Saved entries:
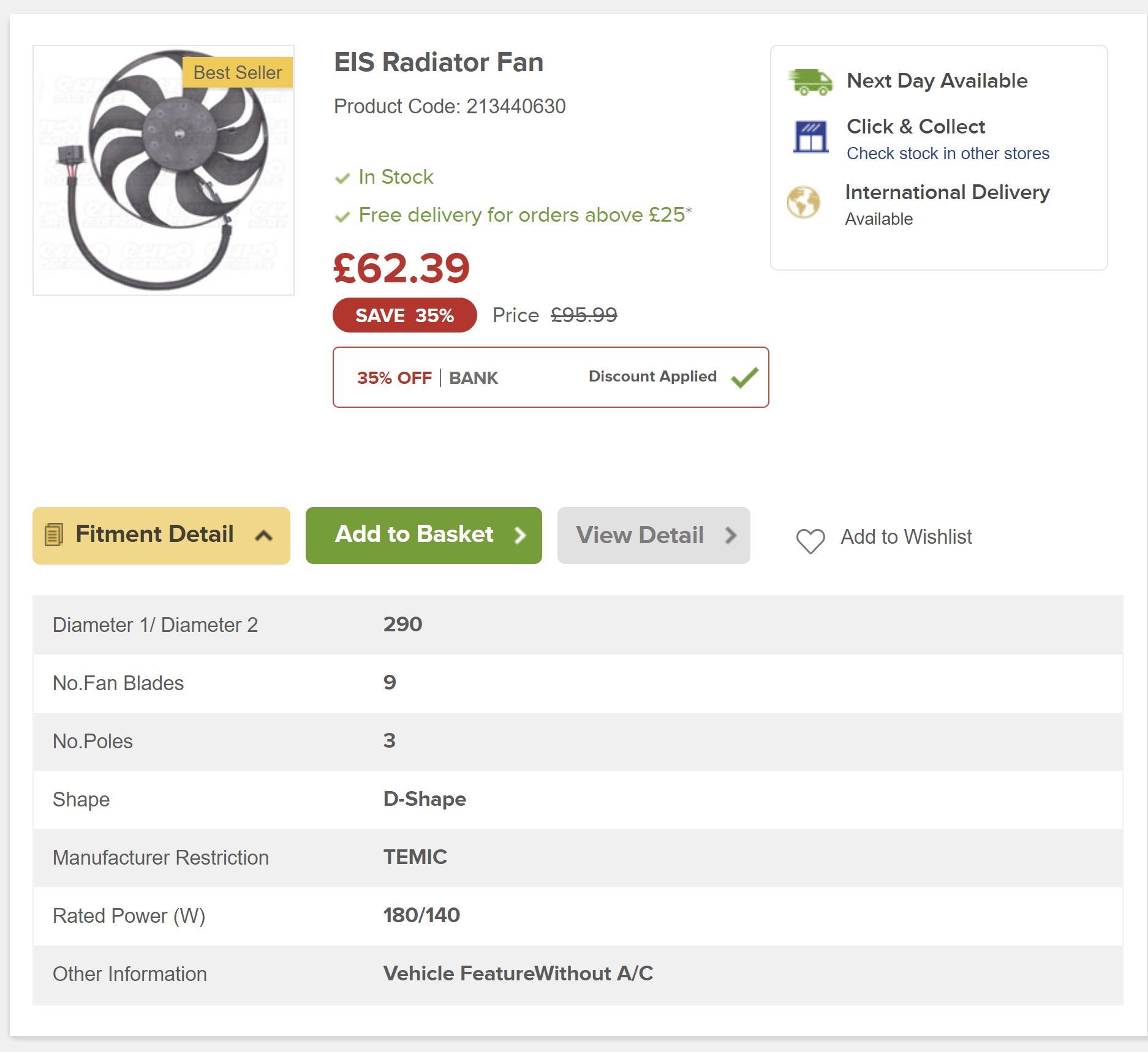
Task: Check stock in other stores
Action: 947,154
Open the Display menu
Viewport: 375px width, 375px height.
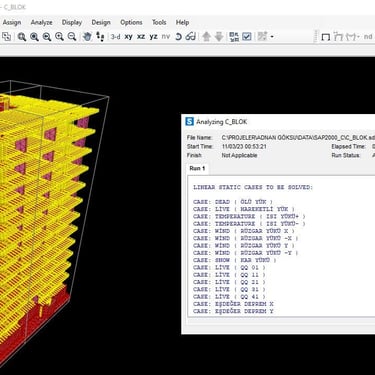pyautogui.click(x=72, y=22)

Task to carry out:
With all pictures omitted, return exactly the lines from the one containing "Open the Display menu" through the end of the entries above.

Output:
Open the Display menu
Viewport: 375px width, 375px height.
pyautogui.click(x=72, y=22)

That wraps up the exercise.